Das Elektorat der Grünen hingegen ist deutlich breiter gestreut: Bei den Einkommen oszilliert ihr Wähleranteil durch alle Kategorien hindurch um die insgesamt erzielten 13 Prozent, beim Bildungsgrad erzielen die Grünen zwar auch unter Akademikern das beste Resultat (18 Prozent), aber bei mittleren Qualifikationsgraden schneiden sie fast so gut ab (17 Prozent), und bei den Niedrigqualifizierten (12 Prozent) liegen sie nur einen Punkt unter ihrem Gesamtresultat. Sollte in der Schweiz eine neue Volkspartei entstehen, sind das nach heutigem Stand die Grünen und nicht die GLP.

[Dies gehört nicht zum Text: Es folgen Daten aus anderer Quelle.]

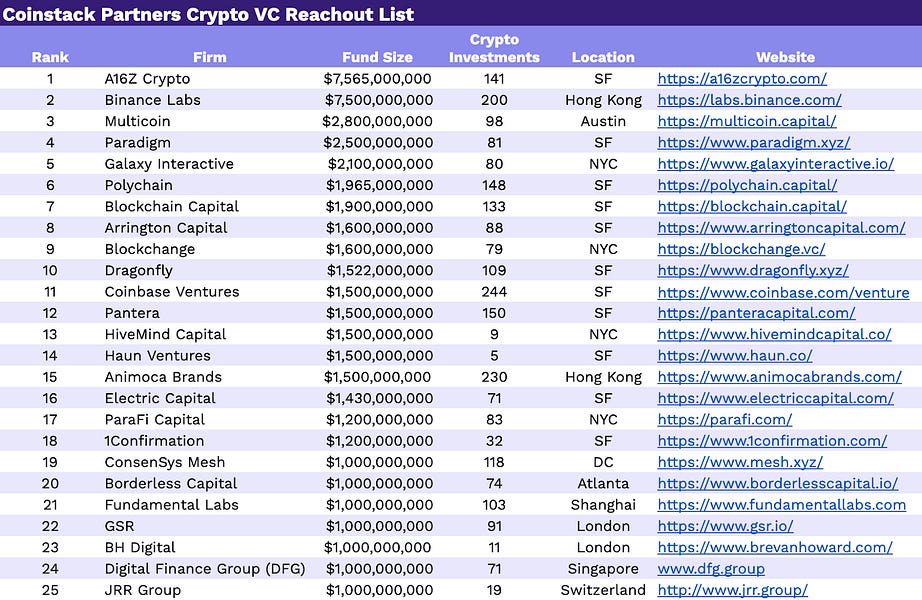
Task: Click the Rank column header
Action: tap(50, 57)
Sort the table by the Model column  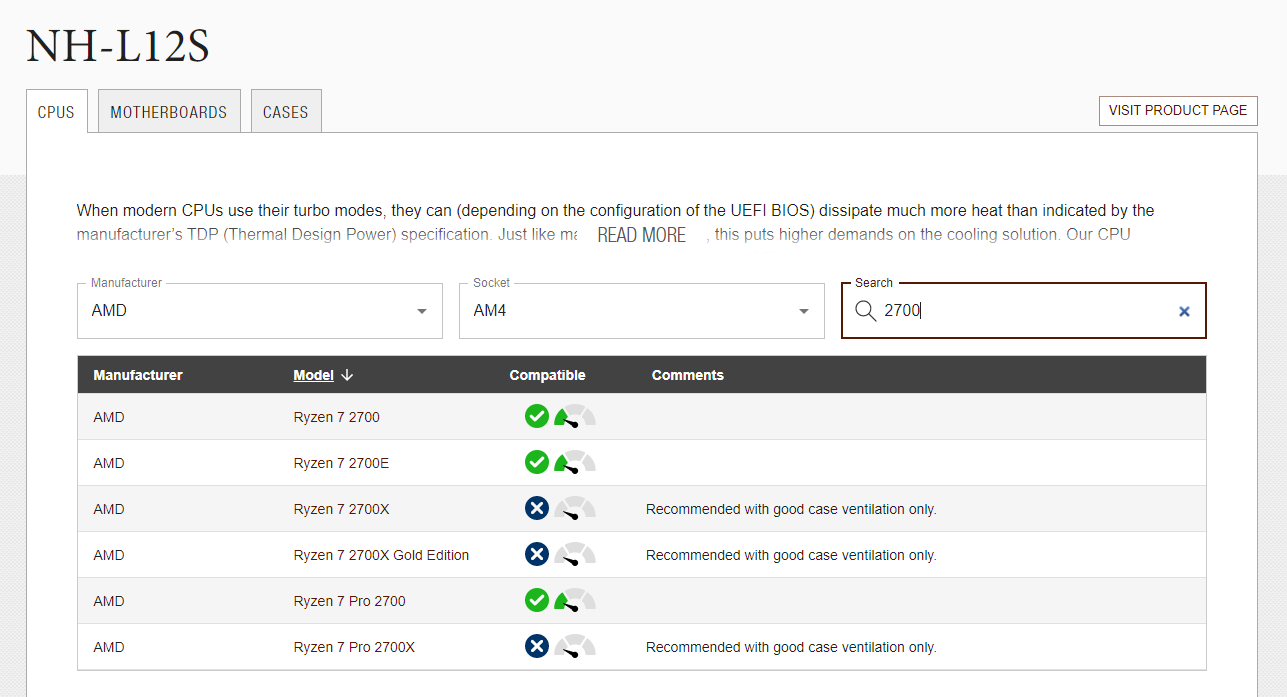coord(313,375)
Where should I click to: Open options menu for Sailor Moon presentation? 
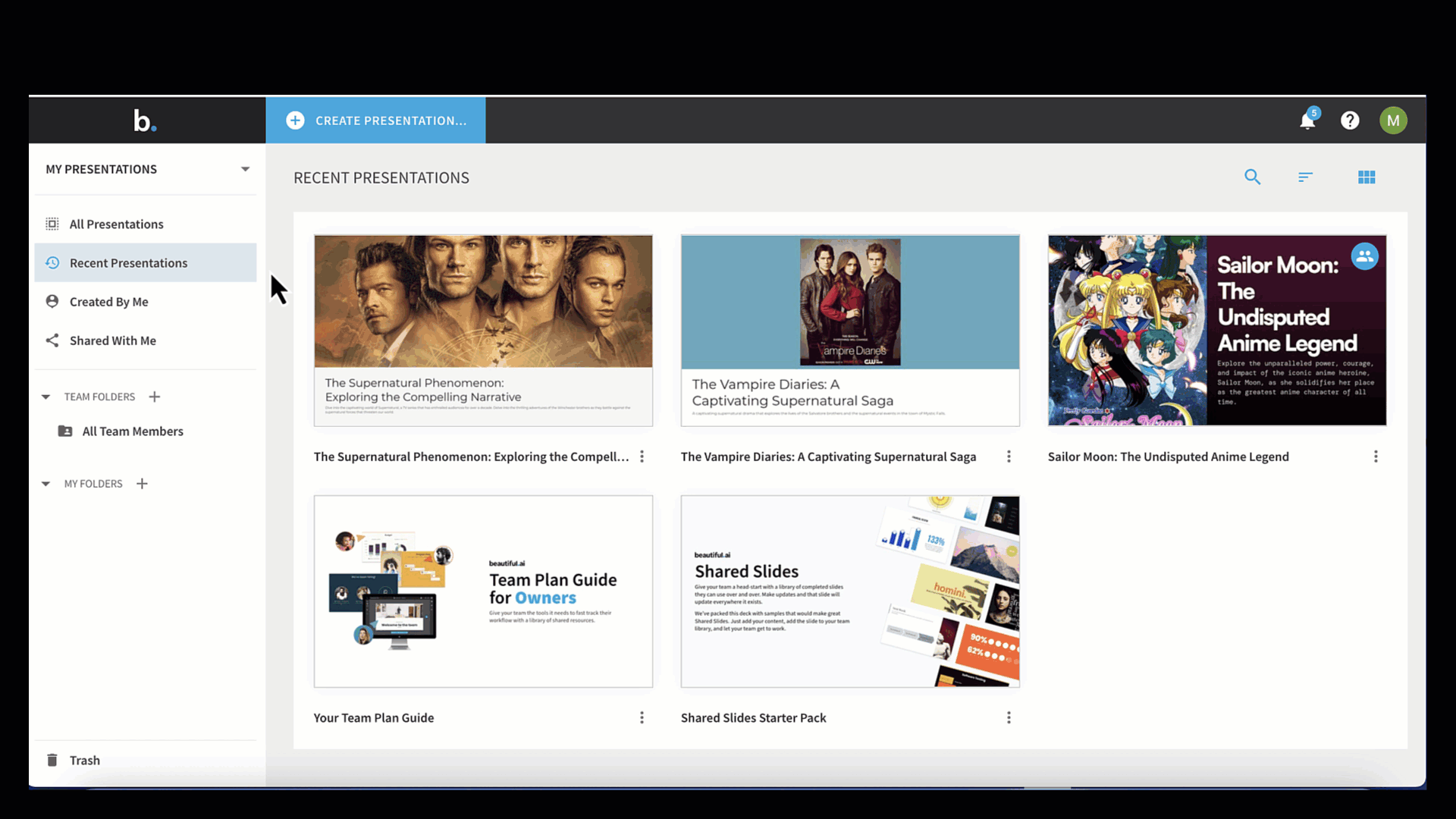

Umso delikater wird nun für die Grünliberalen die Frage der Positionierung gegenüber den Grünen – von der sie im Rahmen der Zürcher Ständeratswahlen auf brutalstmögliche Weise eingeholt werden. Die sehr links positionierte grüne Kandidatin zu unterstützen, ist für die GLP sicherlich herausfordernd. Insgesamt dürfte die politische Nähe zu Ruedi Noser deutlich grösser sein. Doch will die GLP ihre Message-Disziplin aufrechterhalten, gibt es nur eine Lösung: Sie muss Marionna Schlatter unterstützen.
Die GLP hat einen Wahlkampf geführt, der von der Botschaft Klimawandel und Gleichstellung lebte, und jetzt soll sie der Inkarnation eines älteren, männlichen Establishment-Politikers, dem Glencore-Lobbyisten und FDP-Urgestein Ruedi Noser, zum Sieg verhelfen? Gemeinsam mit Roger Köppels SVP? Es würde nicht nur die Glaubwürdigkeit der Partei, sondern auch Tiana Angelina Moser beschädigen. Wenn Moser nicht gewollt hätte, dass Schlatter und nicht Noser Ständerätin wird, hätte sie sich nicht zurückzuziehen brauchen. Doch sollte die GLP-Geschäftsleitung jetzt Stimmfreigabe beschliessen – und die Versuchung, so den drohenden Konflikt zu entsorgen, dürfte sehr mächtig sein –, wird offenkundig, dass Moser, die das weitaus prominenteste Gesicht der jungen, weiblichen GLP ist, innerhalb der Zürcher Kantonalpartei eine Minderheitenposition einnimmt. Das Narrativ vom sozialliberalen Generationenwechsel bei der GLP würde unsanft ins Fabelreich verwiesen.
Demobilisierung ist Gift für die Demokratie. Die aktuellen Wahlen werfen auch die Frage auf, ob ein immer grösserer Teil der einkommensschwachen und niedrig qualifizierten Bevölkerung sich definitiv aus dem politischen Prozess verabschieden wird. Oder werden die grünen Parteien die Mittel finden, um diese Entwicklung zu stoppen? Es ist eine der alles entscheidenden Herausforderungen, der sich alle progressiven Kräfte werden stellen müssen.